====== Study text ======
Abstract:
This thesis work was designed to assess biogeochemical cycling of selected trace elemental (B, Sr, Ba and Re) and isotopic (87Sr/86Sr and δ13C) compositions along the salinity gradient of a large tropical coastal lagoon (Chilika lagoon, India) system during four different seasons, viz. pre-monsoon (May, 2017), monsoon (August, 2017), post-monsoon (January 2018) and onset of monsoon (June, 2016). These analyses were carried out appropriately in lagoon water, their sources, (bed and suspended) sediments and macrophytes samples. The dataset was used to quantify influence of coastal processes (submarine groundwater discharge (SGD), ion-exchange and biological uptake) in regulating trace elemental inventory.
Dissolved Sr concentrations in the Chilika co-vary linearly with water salinity, indicating conservative mixing between river and seawater. Unlike Sr concentrations, the 87Sr/86Sr ratios show non-conservative behavior during the monsoon and pre-monsoon seasons. This non-conservative behavior during monsoon has largely been restricted to low salinity (< ~2) regime, and is attributable to ion-exchange process. The non-conservative nature during the pre-monsoon period, however, is linked to additional 87Sr supply via SGD to the lagoon. Inverse modeling of the dataset estimate that the SGD contributes ~20% of total water during lean flow stages, which corresponds to a flux of 1.51 × 106 m3/d to the lagoon. Data from this and earlier studies indicate that the 87Sr/86Sr ratios of the SGD to the western Bay of Bengal are relatively higher (~0.715) than the seawater value (0.7092) and therefore, would not contribute in reducing the oceanic imbalance which requires a less-radiogenic source.
Distributions of boron and barium concentrations in the lagoon show impact of ion-exchange processes on trace elemental inventory. Dissolved barium along the salinity gradient of the Chilika shows non-conservative release with a mid-salinity peak during all the seasons. About three-fourth of the total Ba fluxes from the Chilika to the Bay of Bengal during monsoon season is released through ion-exchange processes. Sedimentary Ba concentrations in bulk and exchangeable fractions show that the barium production in the Chilika is mainly linked with Ba desorption from clay particles through cation (Mg and Al) replacement. In contrast to Ba, the boron concentration shows conservative behavior during onset of the monsoon and monsoon seasons. The pre-monsoon samples, however, point to non-conservative removal of boron at low-saline regime through adsorption. These boron losses are mainly linked to higher residence time during pre-monsoon season, which allows efficient particulate-water interaction for adsorptive removal. This proof-of-process of boron removal from coastal regimes indicates that exchangeable boron in clay-rich sediments is authigenic in nature and hence, may serve as a proxy for past oceanic conditions.
======
[Using the information]:
a: In the Chilika lagoon abstract, what share of the total water does submarine groundwater discharge contribute during lean flow stages?
b: Pick up the Chilika lagoon abstract after its final sentence and write its continuation.
The entries placed after the Chilika lagoon abstract are not needed for any of this work.
====== Given data ======
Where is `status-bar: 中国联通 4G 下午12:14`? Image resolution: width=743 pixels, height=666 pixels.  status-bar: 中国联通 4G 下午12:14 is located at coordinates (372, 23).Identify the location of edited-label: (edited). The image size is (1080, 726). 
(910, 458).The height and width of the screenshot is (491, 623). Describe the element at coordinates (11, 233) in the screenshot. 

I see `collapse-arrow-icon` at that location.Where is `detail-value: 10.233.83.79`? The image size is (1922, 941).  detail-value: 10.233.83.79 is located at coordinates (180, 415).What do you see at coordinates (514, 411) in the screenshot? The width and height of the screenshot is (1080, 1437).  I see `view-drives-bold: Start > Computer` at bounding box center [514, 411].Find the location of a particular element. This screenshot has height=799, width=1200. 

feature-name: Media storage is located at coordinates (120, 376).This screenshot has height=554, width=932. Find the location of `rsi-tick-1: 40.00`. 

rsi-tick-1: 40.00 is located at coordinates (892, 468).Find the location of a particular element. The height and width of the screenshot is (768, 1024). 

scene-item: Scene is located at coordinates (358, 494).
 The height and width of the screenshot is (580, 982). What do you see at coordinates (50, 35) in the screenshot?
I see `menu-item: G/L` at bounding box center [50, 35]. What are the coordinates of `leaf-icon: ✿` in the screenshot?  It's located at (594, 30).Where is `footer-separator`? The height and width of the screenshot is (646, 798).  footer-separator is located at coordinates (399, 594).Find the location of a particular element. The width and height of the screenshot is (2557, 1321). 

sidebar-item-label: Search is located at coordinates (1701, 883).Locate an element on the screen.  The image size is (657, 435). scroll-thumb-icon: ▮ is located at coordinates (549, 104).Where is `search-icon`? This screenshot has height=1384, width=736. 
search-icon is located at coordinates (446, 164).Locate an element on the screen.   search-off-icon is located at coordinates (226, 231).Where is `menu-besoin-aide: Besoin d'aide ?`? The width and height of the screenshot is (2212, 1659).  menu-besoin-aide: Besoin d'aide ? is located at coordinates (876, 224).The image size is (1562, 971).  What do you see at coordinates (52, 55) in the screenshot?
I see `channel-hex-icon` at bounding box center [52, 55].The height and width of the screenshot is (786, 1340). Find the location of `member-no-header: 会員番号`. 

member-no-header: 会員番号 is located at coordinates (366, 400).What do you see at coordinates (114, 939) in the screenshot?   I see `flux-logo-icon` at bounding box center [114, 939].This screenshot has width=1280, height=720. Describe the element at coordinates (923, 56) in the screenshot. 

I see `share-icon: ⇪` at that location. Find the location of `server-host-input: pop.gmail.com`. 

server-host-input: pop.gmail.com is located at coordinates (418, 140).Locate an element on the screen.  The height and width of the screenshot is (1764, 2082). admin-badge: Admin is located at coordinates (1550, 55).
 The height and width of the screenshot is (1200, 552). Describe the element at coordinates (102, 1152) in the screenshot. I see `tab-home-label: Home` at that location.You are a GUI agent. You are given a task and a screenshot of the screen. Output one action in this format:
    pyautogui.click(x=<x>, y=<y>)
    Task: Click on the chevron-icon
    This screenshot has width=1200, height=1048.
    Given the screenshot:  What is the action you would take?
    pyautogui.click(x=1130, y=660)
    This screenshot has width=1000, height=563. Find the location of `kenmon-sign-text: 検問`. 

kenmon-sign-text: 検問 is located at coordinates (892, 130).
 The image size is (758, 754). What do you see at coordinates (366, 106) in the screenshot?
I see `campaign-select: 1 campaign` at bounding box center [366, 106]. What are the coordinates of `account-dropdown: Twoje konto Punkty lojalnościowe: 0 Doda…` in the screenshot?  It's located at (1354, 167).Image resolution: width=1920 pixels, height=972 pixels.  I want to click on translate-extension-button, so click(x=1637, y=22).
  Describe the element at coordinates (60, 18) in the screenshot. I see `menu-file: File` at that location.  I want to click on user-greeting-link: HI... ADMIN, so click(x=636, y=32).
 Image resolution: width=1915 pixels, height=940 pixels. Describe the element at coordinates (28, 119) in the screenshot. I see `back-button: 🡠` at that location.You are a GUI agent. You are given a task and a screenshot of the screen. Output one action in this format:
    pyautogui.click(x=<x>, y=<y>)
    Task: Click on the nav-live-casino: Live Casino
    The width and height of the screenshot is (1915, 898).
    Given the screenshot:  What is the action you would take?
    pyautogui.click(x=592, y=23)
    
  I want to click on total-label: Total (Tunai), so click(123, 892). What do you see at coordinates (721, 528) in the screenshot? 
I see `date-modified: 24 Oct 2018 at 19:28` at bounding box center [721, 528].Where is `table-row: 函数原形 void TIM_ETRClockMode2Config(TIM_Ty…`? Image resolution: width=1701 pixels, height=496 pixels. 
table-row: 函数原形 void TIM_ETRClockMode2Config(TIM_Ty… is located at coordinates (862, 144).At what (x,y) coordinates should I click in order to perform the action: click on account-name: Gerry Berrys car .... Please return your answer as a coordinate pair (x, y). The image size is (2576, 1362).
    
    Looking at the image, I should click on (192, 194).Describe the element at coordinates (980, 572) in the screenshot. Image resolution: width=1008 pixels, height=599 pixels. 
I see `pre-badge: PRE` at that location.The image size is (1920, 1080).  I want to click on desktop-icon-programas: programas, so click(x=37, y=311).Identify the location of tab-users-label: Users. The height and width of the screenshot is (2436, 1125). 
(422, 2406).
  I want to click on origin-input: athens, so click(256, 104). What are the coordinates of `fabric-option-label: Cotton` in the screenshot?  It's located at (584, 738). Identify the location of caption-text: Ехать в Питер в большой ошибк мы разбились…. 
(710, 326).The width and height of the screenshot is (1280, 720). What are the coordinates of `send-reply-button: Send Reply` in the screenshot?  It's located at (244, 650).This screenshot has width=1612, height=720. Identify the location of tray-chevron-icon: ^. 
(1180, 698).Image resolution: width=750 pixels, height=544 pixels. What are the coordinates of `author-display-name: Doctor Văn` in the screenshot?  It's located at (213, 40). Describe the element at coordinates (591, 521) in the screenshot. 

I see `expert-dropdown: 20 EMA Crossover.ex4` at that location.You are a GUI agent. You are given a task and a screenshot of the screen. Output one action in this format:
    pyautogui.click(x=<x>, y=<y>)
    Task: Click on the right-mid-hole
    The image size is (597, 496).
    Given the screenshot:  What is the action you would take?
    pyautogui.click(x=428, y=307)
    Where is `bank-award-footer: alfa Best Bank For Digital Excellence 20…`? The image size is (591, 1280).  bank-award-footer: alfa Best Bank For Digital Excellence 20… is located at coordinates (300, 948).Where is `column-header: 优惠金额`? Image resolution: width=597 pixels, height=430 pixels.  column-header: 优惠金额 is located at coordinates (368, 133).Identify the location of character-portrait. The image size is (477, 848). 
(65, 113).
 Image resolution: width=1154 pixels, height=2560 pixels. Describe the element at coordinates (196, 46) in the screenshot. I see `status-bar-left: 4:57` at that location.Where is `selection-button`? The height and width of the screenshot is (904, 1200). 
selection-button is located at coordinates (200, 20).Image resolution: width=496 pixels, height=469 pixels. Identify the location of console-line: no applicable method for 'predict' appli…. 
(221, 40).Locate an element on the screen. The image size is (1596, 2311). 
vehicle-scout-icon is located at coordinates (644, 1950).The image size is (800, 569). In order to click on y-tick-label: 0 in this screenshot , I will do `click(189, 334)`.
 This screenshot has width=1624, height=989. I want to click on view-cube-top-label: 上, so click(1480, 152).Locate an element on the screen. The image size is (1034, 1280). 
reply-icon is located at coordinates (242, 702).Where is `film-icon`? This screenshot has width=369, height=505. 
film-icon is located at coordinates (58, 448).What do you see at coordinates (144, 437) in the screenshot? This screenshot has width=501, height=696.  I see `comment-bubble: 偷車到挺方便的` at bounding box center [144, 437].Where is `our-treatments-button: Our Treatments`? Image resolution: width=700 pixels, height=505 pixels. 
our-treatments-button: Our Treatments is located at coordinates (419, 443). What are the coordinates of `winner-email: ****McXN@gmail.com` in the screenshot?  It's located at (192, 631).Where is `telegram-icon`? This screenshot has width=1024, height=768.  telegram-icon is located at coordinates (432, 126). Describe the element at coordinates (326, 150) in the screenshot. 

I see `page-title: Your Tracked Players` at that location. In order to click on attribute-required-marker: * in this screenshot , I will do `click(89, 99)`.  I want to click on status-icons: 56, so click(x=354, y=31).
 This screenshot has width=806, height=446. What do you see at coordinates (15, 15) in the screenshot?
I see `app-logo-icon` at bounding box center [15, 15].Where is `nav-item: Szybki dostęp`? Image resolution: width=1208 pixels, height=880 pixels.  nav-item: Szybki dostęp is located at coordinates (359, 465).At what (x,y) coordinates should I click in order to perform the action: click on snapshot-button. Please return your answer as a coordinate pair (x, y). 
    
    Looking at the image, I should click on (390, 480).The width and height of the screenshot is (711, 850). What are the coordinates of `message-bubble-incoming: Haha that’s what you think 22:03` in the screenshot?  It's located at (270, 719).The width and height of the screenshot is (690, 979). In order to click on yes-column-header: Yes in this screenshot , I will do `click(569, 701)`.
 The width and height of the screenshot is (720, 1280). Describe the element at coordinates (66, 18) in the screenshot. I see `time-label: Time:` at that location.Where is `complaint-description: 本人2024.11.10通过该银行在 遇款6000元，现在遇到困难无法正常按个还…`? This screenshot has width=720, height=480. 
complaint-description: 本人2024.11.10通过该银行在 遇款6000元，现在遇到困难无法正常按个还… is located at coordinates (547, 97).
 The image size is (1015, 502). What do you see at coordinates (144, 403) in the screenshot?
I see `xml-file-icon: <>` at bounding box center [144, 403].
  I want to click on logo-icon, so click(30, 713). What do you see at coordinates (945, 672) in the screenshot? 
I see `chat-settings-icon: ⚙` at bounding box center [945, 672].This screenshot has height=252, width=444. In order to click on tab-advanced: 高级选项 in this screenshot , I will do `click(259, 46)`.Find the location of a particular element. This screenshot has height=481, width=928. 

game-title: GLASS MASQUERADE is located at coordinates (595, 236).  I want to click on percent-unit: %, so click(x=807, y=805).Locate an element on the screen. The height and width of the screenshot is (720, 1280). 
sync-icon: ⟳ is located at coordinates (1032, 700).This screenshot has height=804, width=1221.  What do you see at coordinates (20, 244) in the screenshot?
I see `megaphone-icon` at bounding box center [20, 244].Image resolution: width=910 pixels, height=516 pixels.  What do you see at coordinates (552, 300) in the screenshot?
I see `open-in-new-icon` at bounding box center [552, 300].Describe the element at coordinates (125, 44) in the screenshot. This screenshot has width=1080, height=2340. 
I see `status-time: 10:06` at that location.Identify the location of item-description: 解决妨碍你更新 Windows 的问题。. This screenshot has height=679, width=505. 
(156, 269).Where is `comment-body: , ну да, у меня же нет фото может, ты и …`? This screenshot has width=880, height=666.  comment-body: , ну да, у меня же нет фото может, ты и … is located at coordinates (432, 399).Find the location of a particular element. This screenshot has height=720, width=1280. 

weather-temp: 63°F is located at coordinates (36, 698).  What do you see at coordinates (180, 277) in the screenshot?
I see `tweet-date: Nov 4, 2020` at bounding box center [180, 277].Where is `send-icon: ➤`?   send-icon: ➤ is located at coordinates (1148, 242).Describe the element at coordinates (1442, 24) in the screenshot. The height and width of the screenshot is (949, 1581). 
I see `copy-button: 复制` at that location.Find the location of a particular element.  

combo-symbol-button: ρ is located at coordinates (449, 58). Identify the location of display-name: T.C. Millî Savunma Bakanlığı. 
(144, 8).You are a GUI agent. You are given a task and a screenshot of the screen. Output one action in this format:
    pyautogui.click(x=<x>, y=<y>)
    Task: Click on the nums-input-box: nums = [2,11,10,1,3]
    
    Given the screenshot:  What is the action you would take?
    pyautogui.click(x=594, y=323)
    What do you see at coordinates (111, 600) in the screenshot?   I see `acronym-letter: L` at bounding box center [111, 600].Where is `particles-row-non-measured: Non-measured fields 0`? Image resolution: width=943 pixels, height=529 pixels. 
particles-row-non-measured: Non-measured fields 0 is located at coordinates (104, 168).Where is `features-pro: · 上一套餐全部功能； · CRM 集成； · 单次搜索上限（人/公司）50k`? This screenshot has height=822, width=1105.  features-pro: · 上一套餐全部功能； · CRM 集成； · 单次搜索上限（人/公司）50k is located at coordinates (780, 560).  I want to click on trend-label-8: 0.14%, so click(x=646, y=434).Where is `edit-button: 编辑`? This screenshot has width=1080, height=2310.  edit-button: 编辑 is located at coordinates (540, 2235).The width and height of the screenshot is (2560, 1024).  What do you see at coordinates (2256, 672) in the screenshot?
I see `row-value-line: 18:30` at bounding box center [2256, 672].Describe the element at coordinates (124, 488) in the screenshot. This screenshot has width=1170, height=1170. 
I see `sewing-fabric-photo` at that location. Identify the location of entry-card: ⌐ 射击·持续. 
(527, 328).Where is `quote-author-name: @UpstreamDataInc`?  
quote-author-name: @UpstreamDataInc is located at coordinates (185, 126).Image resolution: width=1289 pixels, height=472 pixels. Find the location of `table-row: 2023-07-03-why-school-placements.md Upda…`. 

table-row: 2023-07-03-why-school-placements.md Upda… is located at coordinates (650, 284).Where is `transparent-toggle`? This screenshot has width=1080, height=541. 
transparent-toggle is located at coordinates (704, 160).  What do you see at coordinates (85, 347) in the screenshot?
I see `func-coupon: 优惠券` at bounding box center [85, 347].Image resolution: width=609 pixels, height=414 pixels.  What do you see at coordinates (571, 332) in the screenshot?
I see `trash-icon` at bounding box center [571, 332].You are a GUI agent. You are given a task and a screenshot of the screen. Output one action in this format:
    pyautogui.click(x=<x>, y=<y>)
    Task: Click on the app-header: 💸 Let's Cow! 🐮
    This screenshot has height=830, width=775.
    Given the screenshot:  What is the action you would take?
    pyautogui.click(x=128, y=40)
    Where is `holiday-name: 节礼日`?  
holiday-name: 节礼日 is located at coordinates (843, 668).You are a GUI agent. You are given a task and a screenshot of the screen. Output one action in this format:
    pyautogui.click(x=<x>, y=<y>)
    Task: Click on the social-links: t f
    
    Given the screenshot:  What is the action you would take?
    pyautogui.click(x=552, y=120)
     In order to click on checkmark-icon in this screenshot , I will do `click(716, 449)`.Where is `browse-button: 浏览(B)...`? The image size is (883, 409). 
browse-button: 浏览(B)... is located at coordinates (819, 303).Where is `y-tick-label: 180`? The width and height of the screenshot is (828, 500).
======
[Results for each task]:
a: About 20% of the total water.

b:
Non-conservative elemental mixing has also been observed for Re in the Chilika during three seasons, which is in clear contrast to existing a few studies. The observed rhenium removal is linked to both adsorption and biological uptake. Significant correlations of sedimentary Re with Mg and Al concentrations point to adsorptive rhenium removal onto Mg-Al rich clay (montmorillonite and chlorite) surfaces. Further, huge occurrence of biomass in the lagoon, appreciable Re concentrations in macrophytes (~428 pg/gm) and a significant Re-TN (total nitrogen) correlation indicate possible biological uptake of Re by amino acids during cellular membrane formation. Mass balance calculations show that about 60 % of sedimentary Re is accumulated through clay adsorption, whereas the remaining 40 % is scavenged through biological activities. The burial rate for these rhenium removals from the Chilika (5.95 × 10-3 ng/cm2/yr) is ~4 times higher than its accumulation onto oxic marine sediments (1.6 × 10-3 ng/cm2/yr) globally. Outcomes of this study, therefore, identify this new and significant coastal sink for rhenium and warrant the need to revisit the oceanic Re budget. Impact of biological activities on coastal water chemistry is also evident from the distribution of dissolved inorganic carbon (DIC) and δ13CDIC compositions in the Chilika lagoon, which indicates degradation of organic matter and calcite precipitation in regulating the coastal carbon cycle.